If an employer dismisses an employee without payment, then the employer is in breach of contract and the employee can sue for the wages they would have received if notice had been given.

Some employers are prepared to pay this sum gross, rather than net, but entitlement depends on the contract of employment.

The law says there is a genuine redundancy situation if an employee is dismissed because the business as a whole, or the particular workplace where the employee worked, has closed down. Likewise, if the employer decides to reduce the size of the workforce to do work of a particular kind.

If the employee can show that their dismissal fell into one of these categories, they may be entitled to a statutory redundancy payment, but only if they have two or more years continuous service since the age of 18.

For each complete year of continuous employment up to a maximum of 20 years, an employee is entitled to:

  • Age 41 and over: one and a half week’s pay per year of service
  • Age 22 to 40: one week’s pay per year of service
  • Up to age 21: half a week’s pay per year of service

There is a limit to the basic weekly pay which can be claimed which is updated every year. Currently it is £489.

Employees can lose their right to a statutory redundancy payment if:

  • They are offered their old job back or a suitable alternative and they unreasonably refuse
  • They are dismissed for gross misconduct during the redundancy notice
  • They resign before the end of the notice period.

A contractual redundancy payment is only payable if there is a contractual right to an enhanced payment. A policy which is expressed to be discretionary will not usually be contractual unless very specific conditions apply.

Employees have three months less one day to bring a claim if employers fail to pay their contractual redundancy payment and six months less one day of the failure to pay their statutory redundancy payment.

If a contractual redundancy entitlement is more than £25,000, a claim for breach of contract can be brought to the County Court in England or the Sheriff Court or Court of Sessions in Scotland. In England, the time limit for bringing a claim is six years, in Scotland it is five.

Where an employer proposes to make 20 or more employees redundant within a period of 90 days or less, he must consult with any independent trade union which is recognised for collective bargaining or, where no union is recognised, with elected representatives.

Consultation must begin in ‘good time’ and in any event must begin 45 days before the first of the dismissals where the employer proposes to make 100 or more employees redundant, or 30 days before the first of the dismissals where there are 20 to 99 employees.

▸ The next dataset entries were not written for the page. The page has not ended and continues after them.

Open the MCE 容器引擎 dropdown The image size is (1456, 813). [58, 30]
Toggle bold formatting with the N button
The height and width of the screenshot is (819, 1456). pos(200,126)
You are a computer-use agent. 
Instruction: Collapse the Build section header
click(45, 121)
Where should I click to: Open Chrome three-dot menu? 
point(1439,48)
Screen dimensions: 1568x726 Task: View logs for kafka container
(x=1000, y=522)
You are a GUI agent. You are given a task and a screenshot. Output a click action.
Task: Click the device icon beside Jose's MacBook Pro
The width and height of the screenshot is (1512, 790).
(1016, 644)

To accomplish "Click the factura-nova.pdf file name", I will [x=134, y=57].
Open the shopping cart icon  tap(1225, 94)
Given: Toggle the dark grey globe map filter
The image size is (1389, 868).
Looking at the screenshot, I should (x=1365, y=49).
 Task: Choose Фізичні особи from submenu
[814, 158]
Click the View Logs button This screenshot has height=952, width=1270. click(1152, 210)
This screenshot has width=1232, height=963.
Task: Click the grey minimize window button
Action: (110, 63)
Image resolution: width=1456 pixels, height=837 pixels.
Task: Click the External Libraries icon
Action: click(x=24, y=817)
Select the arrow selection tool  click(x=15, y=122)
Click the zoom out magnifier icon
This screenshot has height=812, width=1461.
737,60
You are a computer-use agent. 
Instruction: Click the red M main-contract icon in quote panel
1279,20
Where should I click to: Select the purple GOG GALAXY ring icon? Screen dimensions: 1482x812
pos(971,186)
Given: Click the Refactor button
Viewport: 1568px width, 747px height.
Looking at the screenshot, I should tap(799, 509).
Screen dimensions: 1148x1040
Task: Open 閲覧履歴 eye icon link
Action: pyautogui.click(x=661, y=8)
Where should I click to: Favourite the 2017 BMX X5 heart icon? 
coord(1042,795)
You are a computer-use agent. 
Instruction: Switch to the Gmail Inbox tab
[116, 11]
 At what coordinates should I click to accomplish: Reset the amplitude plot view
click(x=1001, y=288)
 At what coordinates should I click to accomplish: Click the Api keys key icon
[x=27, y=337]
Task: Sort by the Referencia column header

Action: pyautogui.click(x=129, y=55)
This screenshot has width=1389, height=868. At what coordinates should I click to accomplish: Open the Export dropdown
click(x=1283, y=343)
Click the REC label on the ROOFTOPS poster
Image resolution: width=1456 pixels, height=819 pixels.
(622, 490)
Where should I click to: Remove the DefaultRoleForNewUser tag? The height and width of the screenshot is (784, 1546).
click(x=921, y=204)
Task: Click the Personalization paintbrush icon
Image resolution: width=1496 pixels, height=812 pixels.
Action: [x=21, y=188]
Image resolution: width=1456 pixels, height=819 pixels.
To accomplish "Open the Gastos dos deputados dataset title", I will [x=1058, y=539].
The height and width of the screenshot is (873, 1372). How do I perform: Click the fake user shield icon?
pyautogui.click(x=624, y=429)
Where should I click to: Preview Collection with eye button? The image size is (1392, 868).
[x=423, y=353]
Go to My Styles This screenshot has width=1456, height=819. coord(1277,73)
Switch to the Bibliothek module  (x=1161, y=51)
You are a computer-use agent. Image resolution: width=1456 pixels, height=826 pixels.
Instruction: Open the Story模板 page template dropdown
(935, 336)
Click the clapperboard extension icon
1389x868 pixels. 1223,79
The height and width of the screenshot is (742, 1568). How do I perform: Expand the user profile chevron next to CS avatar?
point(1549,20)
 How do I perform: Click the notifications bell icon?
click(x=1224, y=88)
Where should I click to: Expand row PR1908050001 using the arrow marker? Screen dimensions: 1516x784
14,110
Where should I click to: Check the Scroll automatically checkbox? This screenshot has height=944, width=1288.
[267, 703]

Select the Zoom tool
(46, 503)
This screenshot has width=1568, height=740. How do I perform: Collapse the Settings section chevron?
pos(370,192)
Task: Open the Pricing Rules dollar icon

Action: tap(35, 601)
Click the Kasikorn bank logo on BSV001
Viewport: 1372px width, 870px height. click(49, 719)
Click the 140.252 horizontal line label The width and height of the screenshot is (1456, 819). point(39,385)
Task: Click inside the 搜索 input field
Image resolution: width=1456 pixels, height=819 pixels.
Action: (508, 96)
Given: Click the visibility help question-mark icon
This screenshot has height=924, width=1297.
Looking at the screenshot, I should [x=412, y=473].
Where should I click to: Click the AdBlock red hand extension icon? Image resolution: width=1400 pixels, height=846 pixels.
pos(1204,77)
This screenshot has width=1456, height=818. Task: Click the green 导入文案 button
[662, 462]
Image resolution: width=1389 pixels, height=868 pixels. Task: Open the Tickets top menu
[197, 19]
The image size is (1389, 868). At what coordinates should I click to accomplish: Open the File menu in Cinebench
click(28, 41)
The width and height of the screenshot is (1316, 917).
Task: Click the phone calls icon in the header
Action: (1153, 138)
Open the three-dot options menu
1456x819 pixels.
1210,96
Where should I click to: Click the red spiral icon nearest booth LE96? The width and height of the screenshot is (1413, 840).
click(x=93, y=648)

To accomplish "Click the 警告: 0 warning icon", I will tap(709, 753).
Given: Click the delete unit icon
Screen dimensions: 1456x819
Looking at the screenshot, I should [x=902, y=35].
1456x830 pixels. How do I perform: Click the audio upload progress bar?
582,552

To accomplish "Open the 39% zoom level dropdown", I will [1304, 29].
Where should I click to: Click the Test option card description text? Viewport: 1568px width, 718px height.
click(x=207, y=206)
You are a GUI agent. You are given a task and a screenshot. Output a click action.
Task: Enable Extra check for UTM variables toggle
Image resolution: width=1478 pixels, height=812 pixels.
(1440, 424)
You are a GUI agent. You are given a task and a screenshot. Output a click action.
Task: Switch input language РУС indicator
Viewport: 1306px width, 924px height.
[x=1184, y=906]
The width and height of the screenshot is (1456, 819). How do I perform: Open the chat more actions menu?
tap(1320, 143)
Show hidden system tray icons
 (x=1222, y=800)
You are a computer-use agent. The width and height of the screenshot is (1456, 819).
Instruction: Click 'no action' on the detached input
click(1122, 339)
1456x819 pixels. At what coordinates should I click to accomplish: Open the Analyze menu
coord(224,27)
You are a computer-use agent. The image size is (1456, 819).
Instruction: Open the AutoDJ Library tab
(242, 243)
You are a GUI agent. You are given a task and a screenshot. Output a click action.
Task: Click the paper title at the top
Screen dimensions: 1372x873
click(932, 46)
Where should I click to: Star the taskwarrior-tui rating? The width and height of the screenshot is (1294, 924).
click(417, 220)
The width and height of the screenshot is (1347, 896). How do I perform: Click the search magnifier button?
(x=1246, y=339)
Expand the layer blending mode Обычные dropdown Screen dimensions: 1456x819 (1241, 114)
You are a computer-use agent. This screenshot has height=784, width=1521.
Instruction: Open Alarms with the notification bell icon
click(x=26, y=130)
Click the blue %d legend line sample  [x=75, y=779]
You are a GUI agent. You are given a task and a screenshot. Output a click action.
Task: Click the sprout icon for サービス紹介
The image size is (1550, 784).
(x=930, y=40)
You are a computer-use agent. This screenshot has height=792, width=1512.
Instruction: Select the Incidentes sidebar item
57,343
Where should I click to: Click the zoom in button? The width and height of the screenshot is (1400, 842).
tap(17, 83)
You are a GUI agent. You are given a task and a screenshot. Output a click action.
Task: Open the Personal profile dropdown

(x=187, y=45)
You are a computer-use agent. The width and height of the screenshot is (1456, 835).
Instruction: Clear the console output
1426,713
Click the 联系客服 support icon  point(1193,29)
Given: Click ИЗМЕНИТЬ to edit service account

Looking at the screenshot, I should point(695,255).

Consultation must happen with a view to achieving an agreement. This includes:

  • Avoiding the dismissals
  • Reducing the number of employees to be dismissed
  • Mitigating the consequences of dismissal.

Appropriate information must be provided to the union when it is recognised. If the employer fails to collectively consult, the union can apply for a “protective award”. This is anything up to 90 days pay, according to the circumstances, for each employee affected.

The time limit for these claims is normally three months from the date the last of the dismissals take effect.